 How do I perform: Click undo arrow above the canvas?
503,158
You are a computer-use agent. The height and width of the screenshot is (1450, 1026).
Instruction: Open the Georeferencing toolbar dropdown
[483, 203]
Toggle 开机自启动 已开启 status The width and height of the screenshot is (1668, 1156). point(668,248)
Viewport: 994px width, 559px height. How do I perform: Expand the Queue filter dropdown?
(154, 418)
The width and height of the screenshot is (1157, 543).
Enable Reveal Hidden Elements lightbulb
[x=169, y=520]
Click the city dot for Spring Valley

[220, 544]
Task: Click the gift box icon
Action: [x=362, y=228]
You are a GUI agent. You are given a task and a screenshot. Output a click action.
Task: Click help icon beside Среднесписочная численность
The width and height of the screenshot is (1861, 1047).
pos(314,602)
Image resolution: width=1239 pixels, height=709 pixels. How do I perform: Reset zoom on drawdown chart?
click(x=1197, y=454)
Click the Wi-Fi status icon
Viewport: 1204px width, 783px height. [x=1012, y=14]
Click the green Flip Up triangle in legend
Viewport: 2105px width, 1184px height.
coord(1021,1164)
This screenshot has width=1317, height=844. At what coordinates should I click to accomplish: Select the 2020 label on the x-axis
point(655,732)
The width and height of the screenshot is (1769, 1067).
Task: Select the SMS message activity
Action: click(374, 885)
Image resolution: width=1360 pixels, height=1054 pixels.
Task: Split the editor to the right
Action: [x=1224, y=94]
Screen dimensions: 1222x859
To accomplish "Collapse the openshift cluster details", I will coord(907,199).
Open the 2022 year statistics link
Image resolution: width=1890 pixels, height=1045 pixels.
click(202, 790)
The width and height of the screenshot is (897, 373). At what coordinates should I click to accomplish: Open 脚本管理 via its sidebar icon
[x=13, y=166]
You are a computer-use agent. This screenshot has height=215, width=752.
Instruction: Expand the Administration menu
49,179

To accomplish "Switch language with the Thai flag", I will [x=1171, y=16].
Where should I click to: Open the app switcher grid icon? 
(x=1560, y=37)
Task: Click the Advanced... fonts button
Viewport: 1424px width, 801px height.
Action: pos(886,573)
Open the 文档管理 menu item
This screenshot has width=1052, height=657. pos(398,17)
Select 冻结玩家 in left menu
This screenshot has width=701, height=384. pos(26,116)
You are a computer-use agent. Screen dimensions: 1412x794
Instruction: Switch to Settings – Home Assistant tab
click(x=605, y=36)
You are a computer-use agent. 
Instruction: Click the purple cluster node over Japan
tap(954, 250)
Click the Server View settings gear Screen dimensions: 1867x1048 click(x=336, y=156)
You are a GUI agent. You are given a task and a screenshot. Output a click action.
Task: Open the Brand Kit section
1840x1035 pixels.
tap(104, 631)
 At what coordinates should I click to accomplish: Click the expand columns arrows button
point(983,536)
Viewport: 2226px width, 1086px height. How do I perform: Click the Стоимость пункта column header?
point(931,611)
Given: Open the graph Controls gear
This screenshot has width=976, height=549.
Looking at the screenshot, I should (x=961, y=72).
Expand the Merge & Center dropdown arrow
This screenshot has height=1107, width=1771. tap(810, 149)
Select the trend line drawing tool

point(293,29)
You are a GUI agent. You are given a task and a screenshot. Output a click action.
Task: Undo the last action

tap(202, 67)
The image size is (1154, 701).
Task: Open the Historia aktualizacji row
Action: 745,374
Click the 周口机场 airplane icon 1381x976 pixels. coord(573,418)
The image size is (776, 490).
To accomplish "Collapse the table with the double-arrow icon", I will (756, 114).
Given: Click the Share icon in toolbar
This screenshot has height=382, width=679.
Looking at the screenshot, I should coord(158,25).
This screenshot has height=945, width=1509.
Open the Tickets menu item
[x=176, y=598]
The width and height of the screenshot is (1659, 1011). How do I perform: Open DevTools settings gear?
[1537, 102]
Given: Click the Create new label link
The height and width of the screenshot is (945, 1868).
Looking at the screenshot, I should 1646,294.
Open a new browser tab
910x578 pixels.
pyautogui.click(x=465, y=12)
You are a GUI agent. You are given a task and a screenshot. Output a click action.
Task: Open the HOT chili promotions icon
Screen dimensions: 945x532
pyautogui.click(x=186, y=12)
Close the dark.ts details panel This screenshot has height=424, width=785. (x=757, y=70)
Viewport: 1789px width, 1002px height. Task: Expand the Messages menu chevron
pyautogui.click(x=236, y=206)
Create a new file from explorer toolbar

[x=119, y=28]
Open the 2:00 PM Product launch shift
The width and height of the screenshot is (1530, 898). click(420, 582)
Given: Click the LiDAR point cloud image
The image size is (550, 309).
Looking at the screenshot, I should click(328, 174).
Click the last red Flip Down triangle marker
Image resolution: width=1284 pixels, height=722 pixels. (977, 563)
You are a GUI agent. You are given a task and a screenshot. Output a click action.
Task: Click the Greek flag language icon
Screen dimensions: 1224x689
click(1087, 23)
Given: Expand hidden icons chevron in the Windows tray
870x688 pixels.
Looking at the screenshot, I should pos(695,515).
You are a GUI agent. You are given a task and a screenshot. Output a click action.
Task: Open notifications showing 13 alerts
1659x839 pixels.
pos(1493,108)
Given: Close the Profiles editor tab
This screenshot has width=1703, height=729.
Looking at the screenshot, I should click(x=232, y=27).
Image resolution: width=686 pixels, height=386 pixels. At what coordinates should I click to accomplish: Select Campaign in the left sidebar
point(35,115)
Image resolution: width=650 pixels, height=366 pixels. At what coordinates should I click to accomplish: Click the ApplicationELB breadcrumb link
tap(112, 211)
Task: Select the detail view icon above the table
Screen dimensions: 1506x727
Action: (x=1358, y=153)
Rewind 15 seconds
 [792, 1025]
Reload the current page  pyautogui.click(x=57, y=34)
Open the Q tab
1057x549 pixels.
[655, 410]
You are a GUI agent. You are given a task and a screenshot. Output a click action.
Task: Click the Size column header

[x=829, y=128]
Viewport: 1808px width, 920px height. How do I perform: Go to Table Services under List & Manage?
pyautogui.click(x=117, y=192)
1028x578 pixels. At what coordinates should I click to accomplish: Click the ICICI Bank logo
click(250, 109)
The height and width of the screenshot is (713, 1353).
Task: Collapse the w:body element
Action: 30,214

┄┄┄┄┄┄

▶ _REQUIRED WORK_: From the entries, report every line in which the string "computer" occurs.

▶ _RESPONSE BELOW_:
You are a computer-use agent. The height and width of the screenshot is (1450, 1026).
You are a computer-use agent. This screenshot has height=215, width=752.
You are a computer-use agent. Screen dimensions: 1412x794
You are a computer-use agent. 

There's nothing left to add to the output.